Tax and Legal Insights | 12 min read

Law changes in 2022 that affected your practice

Annalise De Meillon Muller
1 December 2022
By Annalise De Meillon-Muller - Manager: Distribution & Sales Support at Glacier by Sanlam

The financial services industry has once again experienced a jam-packed year from a change perspective. Some of the law-related changes have presented challenges while others may present hope for the future. In this article we briefly look at some of the changes that have and will be affecting your practice and clients. The pace of change has been quite fast this year, so the summary that follows represents the situation as at the beginning of November 2022.       

To allow for an easier read, please take note that:

  • Conduct of Financial Institutions Bill = COFI
  • Financial Sector Conduct Authority = FSCA
  • Taxation Laws Amendment Act = TLAA
  • Pension Funds Act = PFA
  • Government Employees Pension Fund = GEPF
  • National Treasury = NT
  • Income Tax Act = ITA
  • Taxation Laws Amendment Bill = TLAB
  • South African Reserve Bank = SARB
  • South African Revenue Services = SARS
  • Revenue Laws Amendment Bill = RLAB
  • Financial Action Task Force = FATF
  • Capital Gains Tax = CGT

The first half of 2022

Conduct

We are still waiting for the COFI Bill to be gazetted. We all know the intent - this will be our market conduct regulatory framework - but we still need to fully comprehend the impact of this industry-disrupting piece of legislation. Traditionally disruption has had a negative connotation, but more recently disruptive innovation has come to be viewed in a positive light where it leads to savings, efficiency and flexibility. It would be good to tackle this industry disruption with a positive mindset to ensure we identify the opportunities.

The FSCA has a few conduct standards that lay down requirements relating to industry institutions or business. This year the industry has seen the advent of the cross-sectoral Conduct of Business Return (Omni-CBR) Standard. Implementation is a multi-year process, and a draft roadmap was published by the FSCA in June 2022. The idea is to streamline reporting by financial institutions (also applicable to retirement funds). An important aspect is that evidence-based and data-driven approaches to regulation and supervision are further embedded with this Standard. The future of governance is not rules based but outcomes based. This is a very important aspect to remember as you prepare your practice to comply with and adapt to new rules.     

Another interesting and potentially valuable development is the FSCA’s consideration to make the useful information they are in possession of, more easily available to the industry.
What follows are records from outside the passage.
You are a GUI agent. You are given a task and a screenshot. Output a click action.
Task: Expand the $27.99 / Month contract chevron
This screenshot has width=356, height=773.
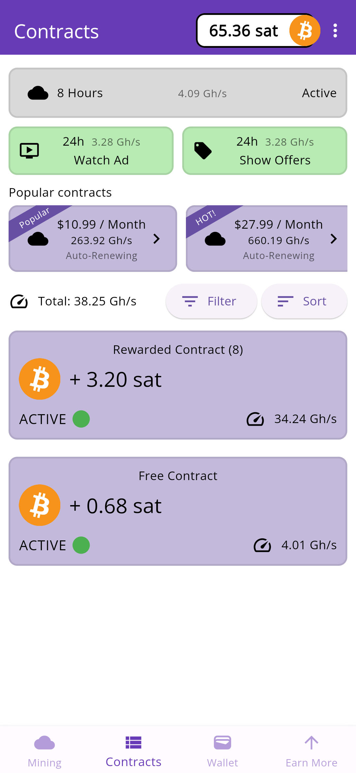(x=334, y=239)
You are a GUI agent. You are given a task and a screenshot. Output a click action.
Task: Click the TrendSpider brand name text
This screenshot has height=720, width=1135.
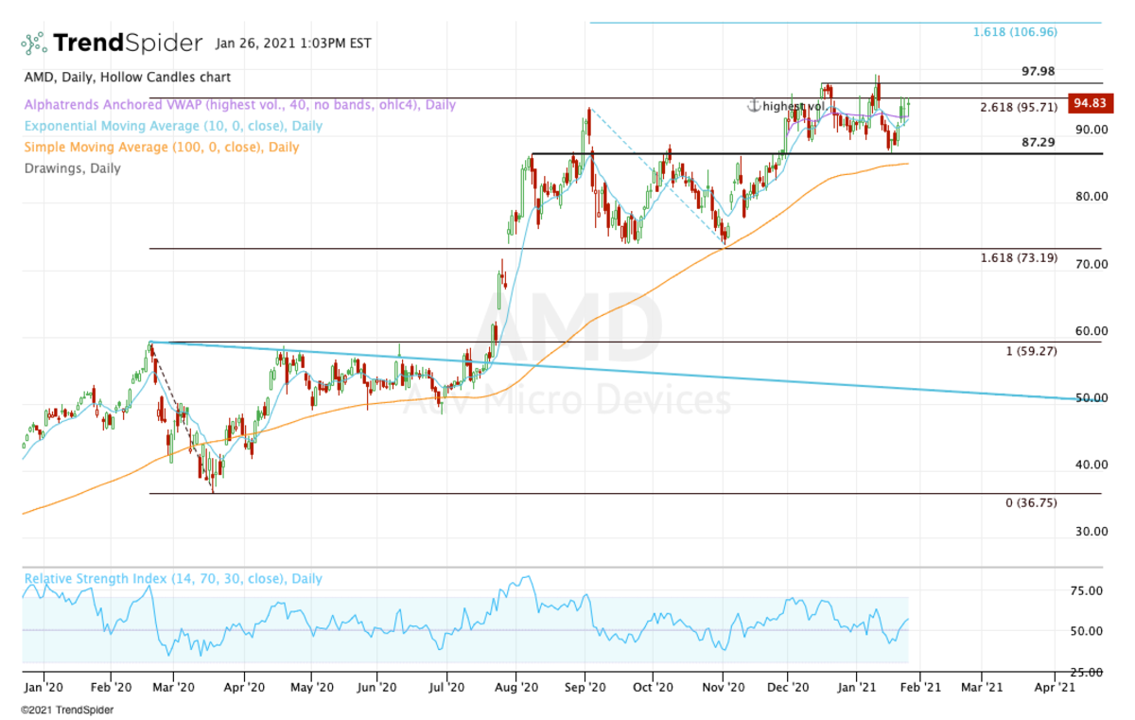pos(128,44)
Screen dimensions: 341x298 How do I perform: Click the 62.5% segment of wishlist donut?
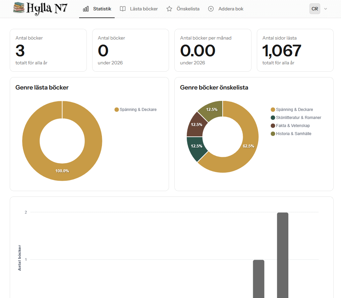[248, 146]
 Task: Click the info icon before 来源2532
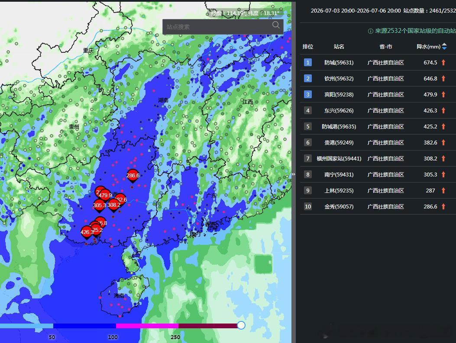[x=371, y=31]
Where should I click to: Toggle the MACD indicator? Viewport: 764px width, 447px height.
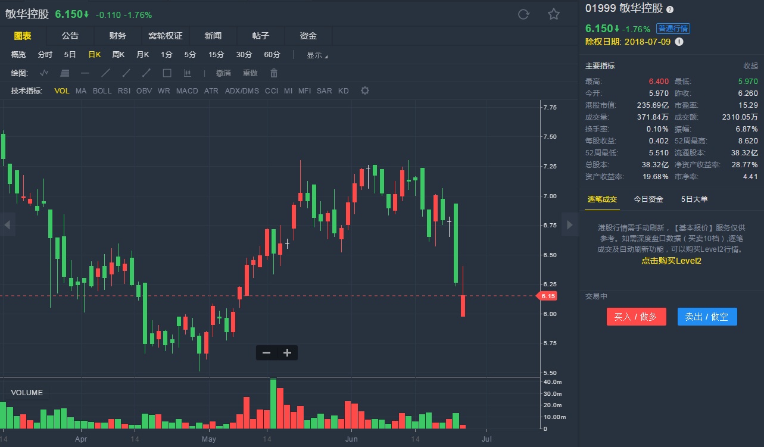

At the same time, the FSCA admitted to some administrative deficiencies on its side that it is looking into correcting.

Retirement

The TLAA 2021 was promulgated on 19 January 2022 and this Act brought about a new rule effective 1 March 2022. In short, retirement fund members could, upon retirement, now purchase both a combination of ownership type of annuities (fund owned or member owned if fund rules allow) and a combination of types of annuity products (as long as each annuity contract is purchased with at least R165 000). 

The COFI Bill will be consolidating some legislation into the ambit of the new Act, including the PFA. This may mean some amendments to the legislation regulating financial solutions and products. As an example, section 37D of the PFA is to be amended to allow for more instances in which a retirement fund may make deductions from pension benefits. Engagement between the authorities and the GEPF has been ongoing in order to determine how this fund will be brought into the ambit of the PFA and therefore COFI. Early in 2022 the aim was to promulgate COFI during 2022.     

Retirement-related conduct standards have been few this year and to date only one on pension fund contributions has been published.  In June 2022 employers and retirement funds were warned by the FSCA that they will be looking closely at both member and employer retirement contributions that are not transmitted timeously and remain in arrears. At the time, data showed billions in arrears from municipalities and private sector employers. With COFI looming, the publication of individual standards covering many themes was questioned. The idea of an omnibus Standard across topics started receiving public mention. Another interesting development is the intended paper on retirement savings costs disclosures. The paper under construction by the FSCA applies to umbrella funds but could possibly be customised to also apply to stand-alone funds.    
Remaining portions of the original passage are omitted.